A. Higher female mortality in middle age reduces the overall sex ratio
B. Sex-selective abortion and female infanticide preferentially reduce the proportion of girls at birth and in infancy, making the 0-6 cohort more skewed than older cohorts
C. Migration of adult males to cities reduces the overall sex ratio
D. Girls are underreported in the census because families are reluctant to declare them
Reveal Answer
Answer: B. Sex-selective abortion and female infanticide preferentially reduce the proportion of girls at birth and in infancy, making the 0-6 cohort more skewed than older cohorts
The child sex ratio (0-6 years) reflects the sex ratio at or very shortly after birth — it is least contaminated by decades of differential survival in adult ages. When sex-selective abortion and female infanticide preferentially eliminate girl children, the 0-6 cohort is the most severely skewed. Older cohorts have an overall sex ratio that partially 'corrects' because women outlive men on average (higher male mortality in middle and old age). This is why demographers consider the child sex ratio the most sensitive indicator of active sex selection — its deficit cannot be explained by normal biological mortality differentials.
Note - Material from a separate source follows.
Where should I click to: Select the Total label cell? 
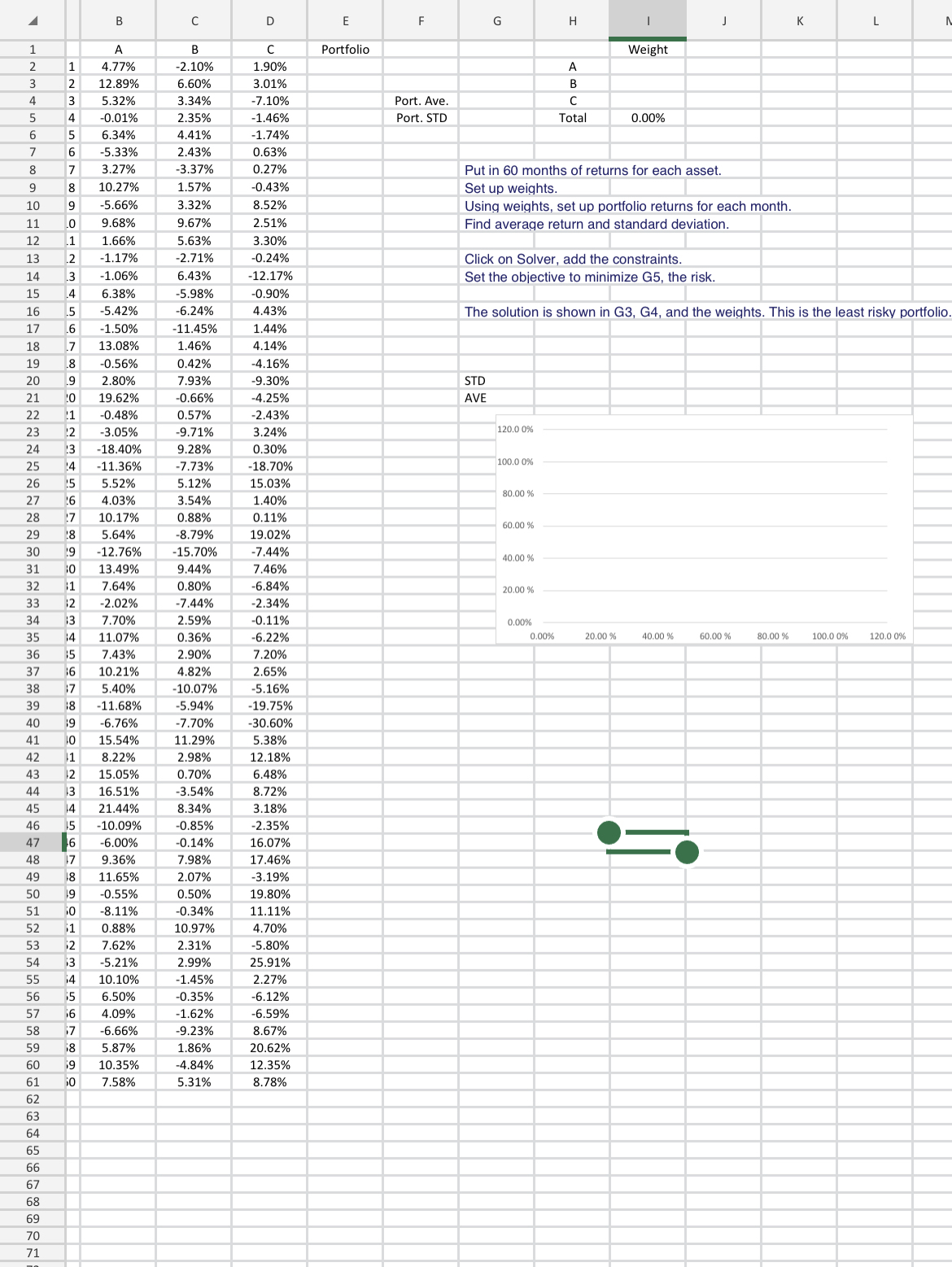click(573, 118)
Interventions Targeting Skewed Sex Ratio
India has responded to the declining child sex ratio with both legislative and programmatic interventions, targeting different points in the causal chain from son preference to sex-selective abortion to postnatal neglect.
The most significant legislative response is the Pre-Conception and Pre-Natal Diagnostic Techniques (PC-PNDT) Act 1994, amended in 2003. The original PNDT Act 1994 prohibited the use of prenatal diagnostic techniques for sex determination. The 2003 amendment extended the prohibition to pre-conception techniques (such as sperm sorting), strengthened penalties (up to three years imprisonment for first offence, five years for subsequent offences), and created a regulatory framework requiring registration of all ultrasound machines and genetic counselling centres. The Act designates Appropriate Authorities at the state, district, and subdistrict levels with powers of inspection, search, and seizure. Implementation remains uneven: lack of trained Appropriate Authorities, under-reporting of violations, and the widespread availability of unregistered portable ultrasound devices undermine enforcement.
The Beti Bachao Beti Padhao (BBBP) programme, launched in 2015, targets the root causes of son preference through a communication campaign promoting the value of girl children, combined with an education incentive scheme. Launched initially in 100 districts with the lowest child sex ratios (including all 22 districts in Haryana, Punjab, and Rajasthan below 880), it has since expanded nationally. Evidence of impact is mixed: some districts report improvements in the child sex ratio and sex ratio at birth; others show limited change, suggesting communication campaigns alone cannot overcome deep-seated economic incentives (the dowry system).
Conditional cash transfer (CCT) schemes target the economic dimension of son preference. Schemes such as the Dhanlakshmi programme and state-specific schemes (Ladli in Haryana, Apni Beti Apna Dhan in Haryana) provide cash transfers tied to milestones — birth registration, immunisation, school enrolment, and avoidance of child marriage — to families with girl children. The economic logic is to reduce the perceived 'cost' of having daughters and to create financial incentives for keeping girls alive and educated.